SafetyDetectives's Cybersecurity team revealed that it discovered messages from Amazon vendors soliciting positive reviews from individuals in exchange for free products. While the ownership of the exposed database is unclear. Some of the information was written in Chinese, which indicates the location of the server to be in China.
Manipulating reviews and web traffic has been one of the long-standing issues facing e-commerce platforms as well as other platforms across the internet including live streaming and social media. Amazon having banned "incentivized reviews" since 2016 has been working to fight the problem for years.
The company stated in its 2020 brand project report that it has spent over 700 million dollars and employed over 10,000 people in an attempt to crack down on fraud and abuse on its platform.
Just in the last year the company successfully prevented about 6 million attempts to create new selling accounts and also blocked more than 10 Billion suspected bad listings according to the report.

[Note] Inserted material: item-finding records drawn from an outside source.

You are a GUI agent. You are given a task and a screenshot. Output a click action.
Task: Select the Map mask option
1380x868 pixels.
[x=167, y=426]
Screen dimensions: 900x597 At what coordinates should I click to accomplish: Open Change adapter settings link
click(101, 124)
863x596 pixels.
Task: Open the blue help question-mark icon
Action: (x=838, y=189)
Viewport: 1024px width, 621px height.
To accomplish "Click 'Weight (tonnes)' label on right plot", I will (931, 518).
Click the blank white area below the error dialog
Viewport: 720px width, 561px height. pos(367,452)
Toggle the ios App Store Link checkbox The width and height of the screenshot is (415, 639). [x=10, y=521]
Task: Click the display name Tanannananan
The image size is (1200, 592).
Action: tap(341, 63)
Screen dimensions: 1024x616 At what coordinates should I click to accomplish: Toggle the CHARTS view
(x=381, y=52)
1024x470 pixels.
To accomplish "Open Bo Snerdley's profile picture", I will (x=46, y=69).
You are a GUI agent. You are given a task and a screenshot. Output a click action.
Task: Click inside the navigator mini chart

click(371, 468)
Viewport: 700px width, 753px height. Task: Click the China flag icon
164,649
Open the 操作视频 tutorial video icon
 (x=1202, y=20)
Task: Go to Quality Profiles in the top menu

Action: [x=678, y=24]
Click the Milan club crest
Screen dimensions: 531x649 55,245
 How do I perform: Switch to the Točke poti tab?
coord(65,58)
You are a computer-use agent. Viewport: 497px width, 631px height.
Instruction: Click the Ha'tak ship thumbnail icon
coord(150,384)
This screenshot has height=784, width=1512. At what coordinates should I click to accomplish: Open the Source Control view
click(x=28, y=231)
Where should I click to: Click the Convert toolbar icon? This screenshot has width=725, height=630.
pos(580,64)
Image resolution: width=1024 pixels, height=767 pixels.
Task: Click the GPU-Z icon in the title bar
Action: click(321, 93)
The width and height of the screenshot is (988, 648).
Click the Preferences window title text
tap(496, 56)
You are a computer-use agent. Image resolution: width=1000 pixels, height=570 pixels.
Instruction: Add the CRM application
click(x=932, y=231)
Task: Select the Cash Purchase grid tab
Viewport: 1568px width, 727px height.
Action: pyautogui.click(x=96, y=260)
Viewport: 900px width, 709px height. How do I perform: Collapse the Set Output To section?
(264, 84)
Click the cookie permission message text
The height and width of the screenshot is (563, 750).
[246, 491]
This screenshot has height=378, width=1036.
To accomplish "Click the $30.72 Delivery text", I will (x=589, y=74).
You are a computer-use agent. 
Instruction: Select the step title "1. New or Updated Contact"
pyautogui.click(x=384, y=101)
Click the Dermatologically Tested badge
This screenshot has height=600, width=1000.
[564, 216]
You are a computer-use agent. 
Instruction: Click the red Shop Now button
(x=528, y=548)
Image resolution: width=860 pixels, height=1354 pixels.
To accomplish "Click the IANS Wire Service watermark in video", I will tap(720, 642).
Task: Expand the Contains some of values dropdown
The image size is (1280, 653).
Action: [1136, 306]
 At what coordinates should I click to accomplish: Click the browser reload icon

In spite of these efforts and countless lawsuits filed against businesses that have solicited fake reviews and the individuals who wrote those reviews, Amazon as well as other online retail platforms still face this persistent problem.
Platonov also inferred that an increasing number of vendors continue to see review manipulation as an essential factor in the competition between vendors within a certain marketplace. These vendors appear to be everywhere with numerous social media groups, websites, and companies specializing in techniques used for leveraging on networks.
Platonov said that with more China-based vendors expanding across international borders this problem could worsen. While this issue is indeed a global phenomenon, China being the world's largest e-commerce market has the most common and widespread occurrences.